**Task description**
Express the items below as a two-column CSV with the headers item_text and answer, one row per item, each field in double quotes and any line breaks replaced by spaces. Include only the part that opens with the line containing "has height=720, width=1280." and closes with the line containing "coordinates (573, 20).".
++++
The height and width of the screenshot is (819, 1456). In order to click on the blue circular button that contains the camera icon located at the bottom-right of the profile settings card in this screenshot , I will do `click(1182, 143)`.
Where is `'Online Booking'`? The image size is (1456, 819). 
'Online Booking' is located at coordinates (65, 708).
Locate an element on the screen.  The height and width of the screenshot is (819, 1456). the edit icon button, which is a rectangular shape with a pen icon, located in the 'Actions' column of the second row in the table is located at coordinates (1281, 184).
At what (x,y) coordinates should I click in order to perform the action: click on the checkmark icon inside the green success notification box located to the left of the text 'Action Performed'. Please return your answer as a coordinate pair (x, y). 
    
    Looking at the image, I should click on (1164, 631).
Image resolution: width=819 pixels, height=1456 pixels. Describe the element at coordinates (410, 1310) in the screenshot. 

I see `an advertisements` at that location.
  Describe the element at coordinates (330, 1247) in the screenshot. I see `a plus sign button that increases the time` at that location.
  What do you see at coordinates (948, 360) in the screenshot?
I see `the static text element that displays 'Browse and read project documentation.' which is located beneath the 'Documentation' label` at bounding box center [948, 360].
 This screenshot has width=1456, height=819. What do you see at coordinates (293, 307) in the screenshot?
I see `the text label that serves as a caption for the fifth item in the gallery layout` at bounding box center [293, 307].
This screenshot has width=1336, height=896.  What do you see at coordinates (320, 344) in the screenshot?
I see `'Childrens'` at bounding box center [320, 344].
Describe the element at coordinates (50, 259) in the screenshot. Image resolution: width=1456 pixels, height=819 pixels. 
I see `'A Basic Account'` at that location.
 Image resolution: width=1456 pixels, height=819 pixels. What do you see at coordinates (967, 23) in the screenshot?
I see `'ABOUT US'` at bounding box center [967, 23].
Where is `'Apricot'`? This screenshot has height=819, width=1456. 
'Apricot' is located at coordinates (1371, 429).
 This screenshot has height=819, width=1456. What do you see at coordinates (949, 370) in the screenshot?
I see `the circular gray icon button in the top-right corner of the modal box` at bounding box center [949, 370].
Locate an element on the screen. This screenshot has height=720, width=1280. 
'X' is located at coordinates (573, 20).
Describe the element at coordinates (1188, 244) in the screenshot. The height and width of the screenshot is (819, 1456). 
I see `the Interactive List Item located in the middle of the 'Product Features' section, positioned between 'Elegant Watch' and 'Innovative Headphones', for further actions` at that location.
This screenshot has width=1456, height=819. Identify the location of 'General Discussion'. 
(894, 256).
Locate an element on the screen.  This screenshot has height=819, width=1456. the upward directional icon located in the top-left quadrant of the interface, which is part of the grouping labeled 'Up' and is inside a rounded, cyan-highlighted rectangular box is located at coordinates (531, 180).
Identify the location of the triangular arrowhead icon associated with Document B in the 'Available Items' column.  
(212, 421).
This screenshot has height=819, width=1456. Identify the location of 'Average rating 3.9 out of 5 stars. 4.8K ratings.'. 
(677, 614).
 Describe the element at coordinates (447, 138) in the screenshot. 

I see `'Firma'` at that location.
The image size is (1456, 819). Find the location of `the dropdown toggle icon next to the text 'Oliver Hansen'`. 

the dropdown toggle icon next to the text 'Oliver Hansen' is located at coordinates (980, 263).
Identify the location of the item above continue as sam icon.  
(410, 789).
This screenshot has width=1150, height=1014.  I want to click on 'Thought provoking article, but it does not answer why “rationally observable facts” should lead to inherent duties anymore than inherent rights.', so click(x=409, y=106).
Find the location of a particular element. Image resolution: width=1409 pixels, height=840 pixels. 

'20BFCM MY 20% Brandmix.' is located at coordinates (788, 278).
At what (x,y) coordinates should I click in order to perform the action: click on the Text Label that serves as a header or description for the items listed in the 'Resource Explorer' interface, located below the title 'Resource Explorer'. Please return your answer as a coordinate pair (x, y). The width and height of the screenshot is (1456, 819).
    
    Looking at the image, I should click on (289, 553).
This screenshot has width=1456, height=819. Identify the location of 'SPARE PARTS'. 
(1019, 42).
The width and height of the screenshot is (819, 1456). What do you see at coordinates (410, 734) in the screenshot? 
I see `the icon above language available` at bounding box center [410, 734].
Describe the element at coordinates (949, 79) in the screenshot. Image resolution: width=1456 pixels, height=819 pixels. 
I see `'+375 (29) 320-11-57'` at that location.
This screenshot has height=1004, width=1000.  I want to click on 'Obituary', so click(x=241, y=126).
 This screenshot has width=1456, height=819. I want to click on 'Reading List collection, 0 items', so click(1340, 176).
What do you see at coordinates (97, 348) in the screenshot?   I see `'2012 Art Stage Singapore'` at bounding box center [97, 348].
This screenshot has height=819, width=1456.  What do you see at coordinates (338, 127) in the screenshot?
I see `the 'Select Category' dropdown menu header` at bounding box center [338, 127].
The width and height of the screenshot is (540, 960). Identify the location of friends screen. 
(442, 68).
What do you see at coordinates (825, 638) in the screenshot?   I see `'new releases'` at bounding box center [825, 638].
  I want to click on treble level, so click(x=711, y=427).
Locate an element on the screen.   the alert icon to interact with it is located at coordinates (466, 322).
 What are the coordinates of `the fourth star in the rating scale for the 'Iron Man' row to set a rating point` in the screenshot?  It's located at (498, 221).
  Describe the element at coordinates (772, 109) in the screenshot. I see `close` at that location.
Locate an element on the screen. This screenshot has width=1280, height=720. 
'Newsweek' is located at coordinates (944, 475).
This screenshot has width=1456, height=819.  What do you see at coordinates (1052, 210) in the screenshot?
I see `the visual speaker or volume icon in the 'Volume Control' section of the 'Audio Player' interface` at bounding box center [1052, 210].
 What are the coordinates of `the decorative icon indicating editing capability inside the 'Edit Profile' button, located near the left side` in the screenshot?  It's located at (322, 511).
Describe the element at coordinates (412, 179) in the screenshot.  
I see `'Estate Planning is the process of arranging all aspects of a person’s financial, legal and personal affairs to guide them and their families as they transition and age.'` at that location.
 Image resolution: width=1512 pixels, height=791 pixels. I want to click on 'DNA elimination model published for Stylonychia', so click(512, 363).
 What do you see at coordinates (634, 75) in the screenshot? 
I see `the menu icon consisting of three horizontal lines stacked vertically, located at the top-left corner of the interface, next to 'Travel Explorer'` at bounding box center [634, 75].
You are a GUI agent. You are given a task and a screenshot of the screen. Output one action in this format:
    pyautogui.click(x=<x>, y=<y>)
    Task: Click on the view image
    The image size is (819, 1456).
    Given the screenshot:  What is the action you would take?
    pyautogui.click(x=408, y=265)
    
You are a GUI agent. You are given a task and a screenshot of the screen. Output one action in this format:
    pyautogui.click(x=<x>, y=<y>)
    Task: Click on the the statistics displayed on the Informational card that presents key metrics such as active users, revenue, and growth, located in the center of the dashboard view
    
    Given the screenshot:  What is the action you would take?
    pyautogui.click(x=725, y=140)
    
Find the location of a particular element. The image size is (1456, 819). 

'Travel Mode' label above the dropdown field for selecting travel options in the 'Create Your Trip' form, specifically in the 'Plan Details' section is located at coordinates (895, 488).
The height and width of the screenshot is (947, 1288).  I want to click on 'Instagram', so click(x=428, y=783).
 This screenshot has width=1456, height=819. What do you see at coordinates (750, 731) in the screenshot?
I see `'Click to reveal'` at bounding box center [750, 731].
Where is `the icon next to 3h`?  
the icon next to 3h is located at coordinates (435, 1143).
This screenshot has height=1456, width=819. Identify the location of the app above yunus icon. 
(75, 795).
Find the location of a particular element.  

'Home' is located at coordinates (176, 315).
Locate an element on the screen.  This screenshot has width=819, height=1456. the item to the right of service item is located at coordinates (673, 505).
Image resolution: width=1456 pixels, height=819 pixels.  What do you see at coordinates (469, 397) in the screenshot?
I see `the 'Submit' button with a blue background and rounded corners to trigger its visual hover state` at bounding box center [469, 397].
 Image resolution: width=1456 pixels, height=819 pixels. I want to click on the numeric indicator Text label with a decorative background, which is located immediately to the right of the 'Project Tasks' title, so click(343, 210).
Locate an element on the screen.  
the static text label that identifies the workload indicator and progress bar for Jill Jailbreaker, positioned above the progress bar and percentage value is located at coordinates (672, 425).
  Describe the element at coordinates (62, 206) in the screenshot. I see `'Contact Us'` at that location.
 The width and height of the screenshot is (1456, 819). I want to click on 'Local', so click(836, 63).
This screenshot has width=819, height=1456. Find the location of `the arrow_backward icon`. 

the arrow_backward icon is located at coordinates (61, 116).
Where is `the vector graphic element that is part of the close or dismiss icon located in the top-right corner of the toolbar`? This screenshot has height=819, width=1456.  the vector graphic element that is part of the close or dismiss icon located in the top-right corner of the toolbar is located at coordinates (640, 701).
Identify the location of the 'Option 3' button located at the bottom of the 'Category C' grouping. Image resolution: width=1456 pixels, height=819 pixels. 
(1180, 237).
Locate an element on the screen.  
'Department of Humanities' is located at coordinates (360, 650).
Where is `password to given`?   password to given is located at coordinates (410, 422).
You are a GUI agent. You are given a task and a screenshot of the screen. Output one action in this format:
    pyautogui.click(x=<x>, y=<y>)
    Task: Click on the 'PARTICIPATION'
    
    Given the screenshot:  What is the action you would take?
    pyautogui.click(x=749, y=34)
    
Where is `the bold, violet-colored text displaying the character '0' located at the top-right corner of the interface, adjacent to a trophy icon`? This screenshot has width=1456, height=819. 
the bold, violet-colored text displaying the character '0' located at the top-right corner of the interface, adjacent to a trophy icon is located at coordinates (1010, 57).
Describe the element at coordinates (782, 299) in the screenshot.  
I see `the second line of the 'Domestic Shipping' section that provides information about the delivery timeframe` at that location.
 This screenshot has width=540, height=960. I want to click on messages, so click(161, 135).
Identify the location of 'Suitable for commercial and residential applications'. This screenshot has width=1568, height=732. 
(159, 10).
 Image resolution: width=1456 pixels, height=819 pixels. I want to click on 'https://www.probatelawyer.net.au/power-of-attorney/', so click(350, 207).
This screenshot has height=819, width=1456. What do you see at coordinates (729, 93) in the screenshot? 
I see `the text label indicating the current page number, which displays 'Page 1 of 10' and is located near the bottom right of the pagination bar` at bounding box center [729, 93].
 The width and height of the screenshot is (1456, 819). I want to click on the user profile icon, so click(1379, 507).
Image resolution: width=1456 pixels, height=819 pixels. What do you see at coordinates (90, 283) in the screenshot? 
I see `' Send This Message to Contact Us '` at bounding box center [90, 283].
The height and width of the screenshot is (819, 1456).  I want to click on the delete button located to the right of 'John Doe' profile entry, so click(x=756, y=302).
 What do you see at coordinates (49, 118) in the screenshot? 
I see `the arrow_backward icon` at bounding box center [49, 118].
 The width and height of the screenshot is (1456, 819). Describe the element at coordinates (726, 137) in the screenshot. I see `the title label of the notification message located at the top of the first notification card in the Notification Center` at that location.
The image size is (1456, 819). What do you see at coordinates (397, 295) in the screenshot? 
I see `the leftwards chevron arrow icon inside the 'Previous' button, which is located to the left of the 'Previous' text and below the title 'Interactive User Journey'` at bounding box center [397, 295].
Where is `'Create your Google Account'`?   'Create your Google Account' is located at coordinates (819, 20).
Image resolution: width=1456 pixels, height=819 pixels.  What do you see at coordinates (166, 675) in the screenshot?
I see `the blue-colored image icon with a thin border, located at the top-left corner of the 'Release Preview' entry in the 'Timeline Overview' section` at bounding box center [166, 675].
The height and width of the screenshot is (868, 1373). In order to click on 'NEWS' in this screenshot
++++
**The response**
item_text,answer
"Locate an element on the screen. This screenshot has height=720, width=1280.","'X' is located at coordinates (573, 20)."